Writing on Reading: We Can Remember It for You Wholesale

I recently reread "We Can Remember It for You Wholesale", 1966, by Philip K. Dick and watched the movie based on it, "Total Recall", 1990. This short story is excellent and I recommend it. Briefly, the plot is: an ordinary guy wants to go to Mars but can't afford it, so he decides to go to a company that offers to implant secret-agent memories of Mars. When they attempt this, however, things go wrong, and it appears the fellow really is an undercover agent with suppressed memories. The government then tries to kill him because his 'cover' is blown but he makes a deal to have his Martian secret-agent memories suppressed and in compensation, will get some other false memories implanted. When they go to implant the new false memories...real memories of THOSE events are also already there! I admit I'm being vague, but I don't want to ruin it for you. The point is, there's a twist and then there's another twist! Wow! :) Rarely do you read a short story with well-executed multiple twists.

IMHO, the movie "Total Recall" is only superficially like the story, dealing with a seemingly ordinary fellow who wants to go to Mars, can't, and tries to get memory implants but all kinds of trouble ensues. Personally, I really enjoy this movie because it is very ambiguous. Did the protag experience the adventures or were they implanted memories? Was it real? Or was it Rekall? :) I have it on good authority that the director Paul Verhoeven was ambiguous on purpose.

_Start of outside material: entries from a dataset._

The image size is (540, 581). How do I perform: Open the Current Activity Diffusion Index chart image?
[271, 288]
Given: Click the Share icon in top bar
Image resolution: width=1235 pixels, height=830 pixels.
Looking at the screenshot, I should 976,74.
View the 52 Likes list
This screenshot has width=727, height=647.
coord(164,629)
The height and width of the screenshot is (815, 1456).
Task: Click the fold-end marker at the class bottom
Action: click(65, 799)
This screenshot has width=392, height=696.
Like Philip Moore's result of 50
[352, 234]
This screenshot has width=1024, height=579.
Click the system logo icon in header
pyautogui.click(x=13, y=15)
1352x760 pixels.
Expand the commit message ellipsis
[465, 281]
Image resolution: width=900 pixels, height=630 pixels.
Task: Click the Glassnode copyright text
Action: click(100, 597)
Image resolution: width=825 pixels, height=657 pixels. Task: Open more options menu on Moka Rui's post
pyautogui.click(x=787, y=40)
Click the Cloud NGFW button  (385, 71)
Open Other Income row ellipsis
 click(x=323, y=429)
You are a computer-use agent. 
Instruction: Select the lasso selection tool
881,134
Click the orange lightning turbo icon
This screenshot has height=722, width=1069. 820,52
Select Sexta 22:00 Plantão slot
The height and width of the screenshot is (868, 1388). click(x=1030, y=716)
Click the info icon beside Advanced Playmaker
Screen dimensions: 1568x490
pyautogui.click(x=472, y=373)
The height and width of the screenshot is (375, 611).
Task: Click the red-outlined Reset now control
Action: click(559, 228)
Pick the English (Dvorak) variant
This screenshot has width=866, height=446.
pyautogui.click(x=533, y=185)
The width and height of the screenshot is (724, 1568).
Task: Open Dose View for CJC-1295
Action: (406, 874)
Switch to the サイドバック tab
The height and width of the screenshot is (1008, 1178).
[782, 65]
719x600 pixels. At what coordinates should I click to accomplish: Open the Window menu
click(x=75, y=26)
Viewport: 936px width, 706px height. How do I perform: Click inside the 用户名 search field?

Upon careful review, however, I have a new interpretation: I think the entire movie is a dream. Why? Because of Melina. The protag, Quaid, dreams of Melina in the first scene...what if he never wakes up? I don't see any other way for the SAME woman to appear in Quaid's dream, on Rekall's computer, and on Mars. If Melina is a real woman, Quaid could dream about her and interact with her on Mars--in this case the events are not implanted memories--but then how would she be on Rekall's computer? On the other hand, if Melina is an implanted memory, she would be on the Rekall computer and in the fake Mars events--but in that case how would she be in his dream before the protag goes to Rekall? Moreover, at the end of the movie, Quaid asks 'What if this is all a dream?' and Melina says, 'Kiss me quick before you wake up.'

What do you think?

2 comments:

Anonymous said...

I thought I understood the movie, but that was before I permitted you to implantat a false memory so now I remember that what I knew was not . . . thanks a lot!

Professor Cyclops said...

Re. Total Recall: I came to the very same conclusion as Lesleysmith for the very same reason: How could Melina be in the first scene, Quaid's dream, if the rest of the movie weren't also part of the same intricate dream? The novelization of the film says that the trip to Mars is real and offers an alternate explanation: Melina used to be a model. That's why Melina's face was visible on the monitor at Rekall. Earlier, Quaid dreamed he had been on Mars with a woman whose face he'd probably seen in a Rekall ad.
In short, the movie is all a dream. Yet the novelization is about a real trip to Mars. So, take your pick!